WHAT IS NEEDED:
Which of the lines in the data below contain the string "Trámites"? Copy each of them.

[[ EXERCISE DATA open ]]

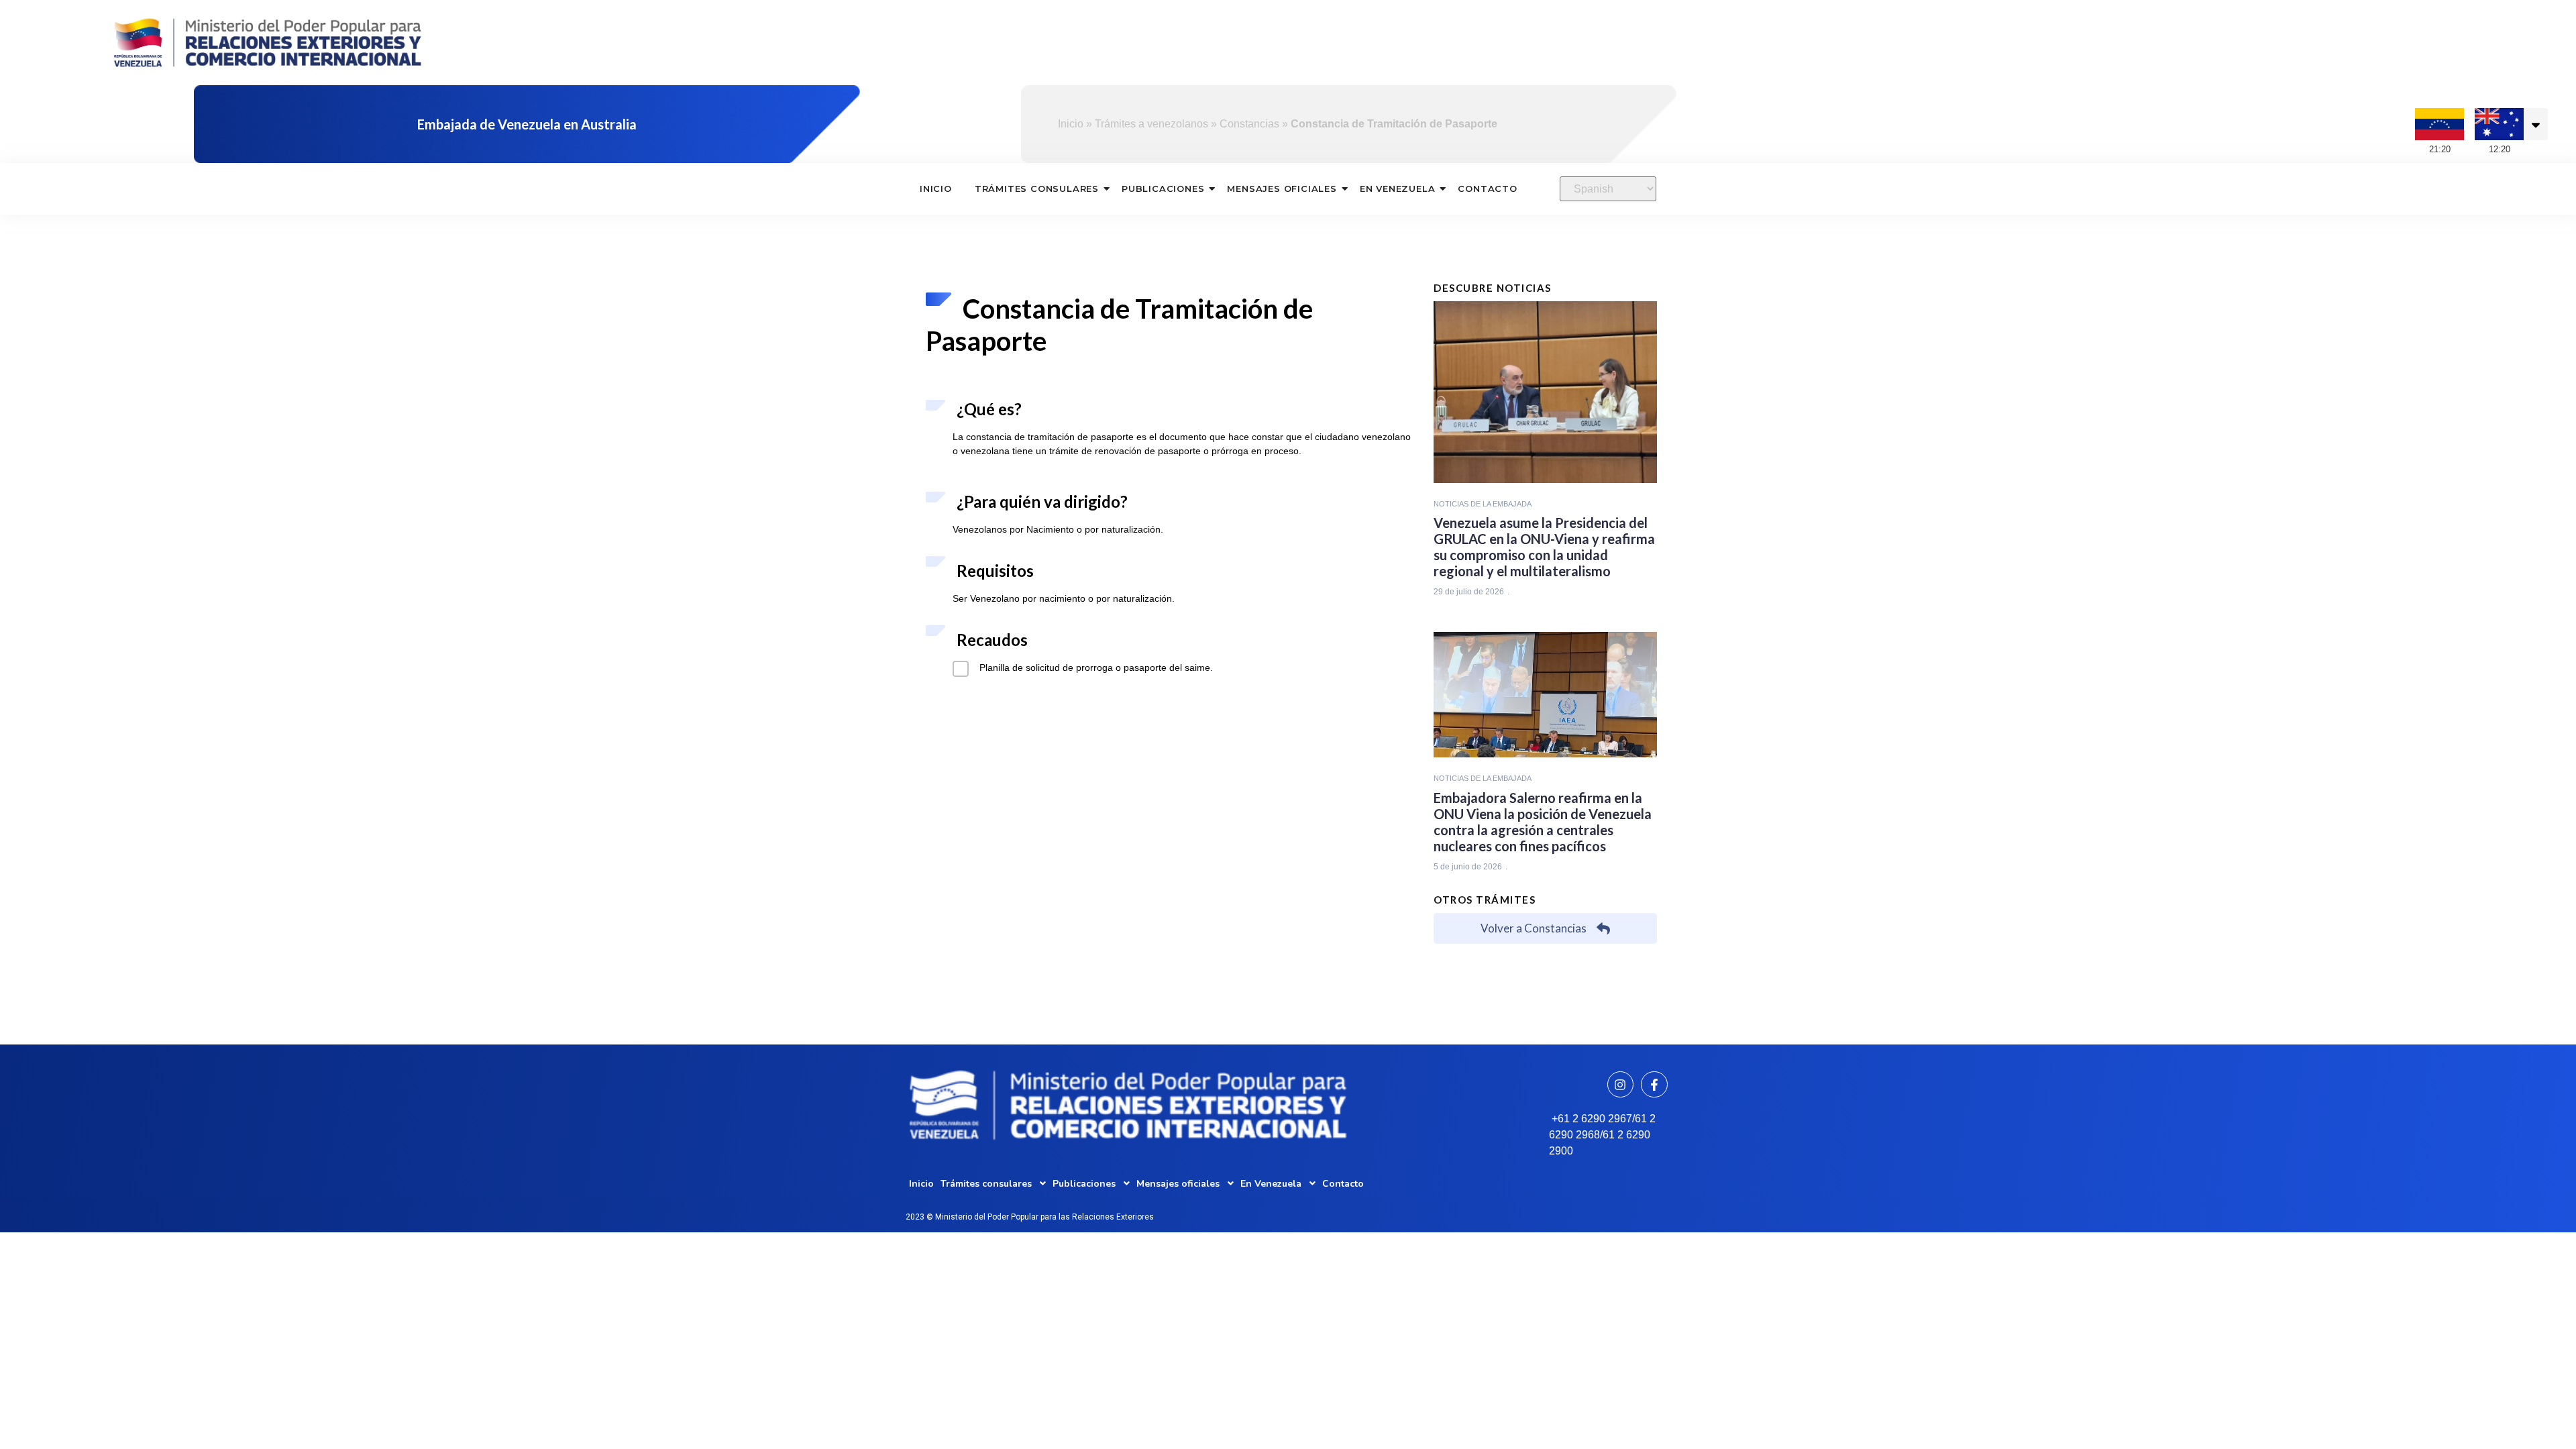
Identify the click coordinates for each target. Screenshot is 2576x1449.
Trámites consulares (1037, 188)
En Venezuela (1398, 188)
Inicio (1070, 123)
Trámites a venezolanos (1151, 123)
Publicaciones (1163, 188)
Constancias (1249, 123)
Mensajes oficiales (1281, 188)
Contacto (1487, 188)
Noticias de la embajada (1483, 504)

[[ EXERCISE DATA closed ]]

EXPECTED ANSWER:
Trámites consulares (1037, 188)
Trámites a venezolanos (1151, 123)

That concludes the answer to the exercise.